As the airport was having difficulty accommodating all the aircraft trying to enter Haiti, MAF workers approached Air Force controllers to offer logistics support as well as space at MAF's hangar, said John Woodberry, MAF manager of disaster response and security. As a result, the many more relief flights are now arriving at Port-au-Prince's otherwise maxed-out airport.

The MAF hangar has become crucially important to the work of major international relief ministries. It is serving as a cargo warehouse for Operation Blessing, Baptist Haiti Mission, Samaritan's Purse and others. It also has become a key logistics support base for Operation Blessing and Samaritan's Purse, both of which have staff sleeping at the MAF hangar to support and manage their relief operations and coordinate trucks that pick up relief for distribution.

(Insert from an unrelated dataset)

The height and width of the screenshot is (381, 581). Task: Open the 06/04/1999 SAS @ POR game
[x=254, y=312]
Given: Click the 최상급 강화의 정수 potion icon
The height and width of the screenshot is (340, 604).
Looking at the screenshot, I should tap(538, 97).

Saturday alone MAF facilitated 69 passengers and 20,000 pounds of relief supplies, beginning the arrival of a flight carrying 23 relief workers from World Vision, the Mennonite Central Committee, Christian Reformed World Relief Committee and others. Relief supplies handled included food, tarps, blankets, hygiene kits, water treatment systems, and medical equipment and supplies. These planes then departed Haiti with 43 evacuated children and short-term missionaries that had arrived before the earthquake struck.

Also Saturday, MAF aircraft began relief flights within Haiti, evacuating a U.S. work team that was stranded in the town on Hinche, 60 miles north of Port-au-Prince. This group from Richmond, Virginia, had arrived in Haiti on January 7. MAF pilots Mark Williams and Will White flew the group to Cap Haitian and helped them find a place to stay before the team departed for the U.S.

Sunday morning flights into Port-au-Prince from the U.S. brought medical and surgical teams and medical supplies to the MAF facility.

Much emergency relief cargo arrives in Haiti not designated for delivery to a certain group. MAF has been asked to coordinate getting it to the most worthy organizations.

MAF pilots and planes will continue relief flights within Haiti, transporting relief supplies, relief workers, and medical teams to remote areas.